Note that the matching clauses should be exhaustive, otherwise, a moshmosh.extensions.pattern_matching.runtime.NotExhaustive might get raised.

The supported Patterns are listed here, which is of course much more powerful than most programming languages.

  • And pattern: pat1 and pat2 and pat3 ...
  • Or pattern: pat1 or pat2 or pat3...
  • Pin pattern: pin(value), this is quite useful. See Elixir Pin Operator
  • Literal pattern: 1, "str", 1+2j, (1, 2)
  • As pattern: a, var
  • Wildcard: _
  • Guard: when(cond1, cond2, cond3)
  • Nested patterns:
    • Tuple: (pat1, pat2, pat3), (pat1, *pat2, pat3)
    • List: [pat1, pat2, pat3], [pat1, *pat2, pat3]
    • Recogniser: Cons(pat1, pat2, pat3), note that, the function Cons.__match__(<n arg>, value_to_match) is exact the protocol.

The pattern matching should be more efficient than those hand-written codes without ugly optimizations.

Besides, Moshmosh's pattern matching is orders of magnitude faster than any other alternatives.

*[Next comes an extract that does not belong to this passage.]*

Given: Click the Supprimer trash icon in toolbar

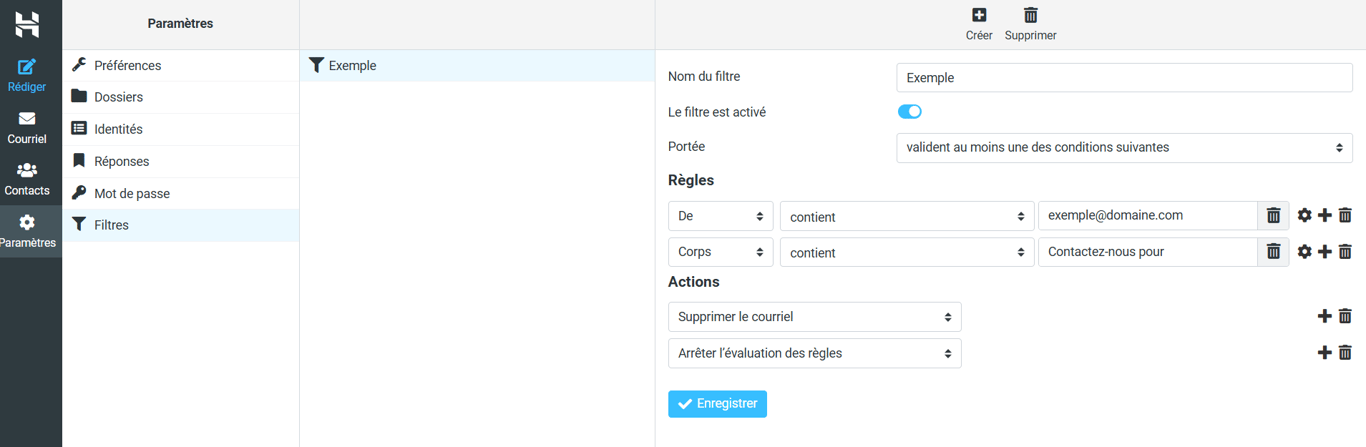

Case Study : Template-Python

This is relatively a simple quasiquote implementation, inspired by MetaOCaml. It does not support manual splices or nested quotations, but the function arguments are automatically spliced.

# moshmosh?
# +template-python

@quote
def f(x):
    x + 1
    x = y + 1

from moshmosh.ast_compat import ast
from astpretty import pprint

stmts = f(ast.Name("a"))
pprint(ast.fix_missing_locations(stmts[0]))
pprint(ast.fix_missing_locations(stmts[1]))

# =>
Expr(
    lineno=7,
    col_offset=4,
    value=BinOp(
        lineno=7,
        col_offset=4,
        left=Name(lineno=7, col_offset=4, id='a', ctx=Load()),
        op=Add(),
        right=Num(lineno=7, col_offset=8, n=1),
    ),
)
Assign(
    lineno=8,
    col_offset=4,
    targets=[Name(lineno=8, col_offset=4, id='a', ctx=Store())],
    value=BinOp(
        lineno=8,
        col_offset=8,
        left=Name(lineno=8, col_offset=8, id='y', ctx=Load()),
        op=Add(),
        right=Num(lineno=8, col_offset=12, n=1),
    ),
)

Case Study: Lazy Import

# moshmosh?
# +lazy-import
import numpy as np
# -lazy-import

# in fact numpy is not imported here,
# and once you use it, it gets imported.

def arr10():
    # The first time call
    # arr10 will enforce the import of numpy.
    return np.zeros(10)

After the lazy modules are actually imported, there's no overhead to access their members.

However, please only import modules when using lazy-import.

The use case is about the necessary cross-import when you want to organise your codebase in a more fine-grained way.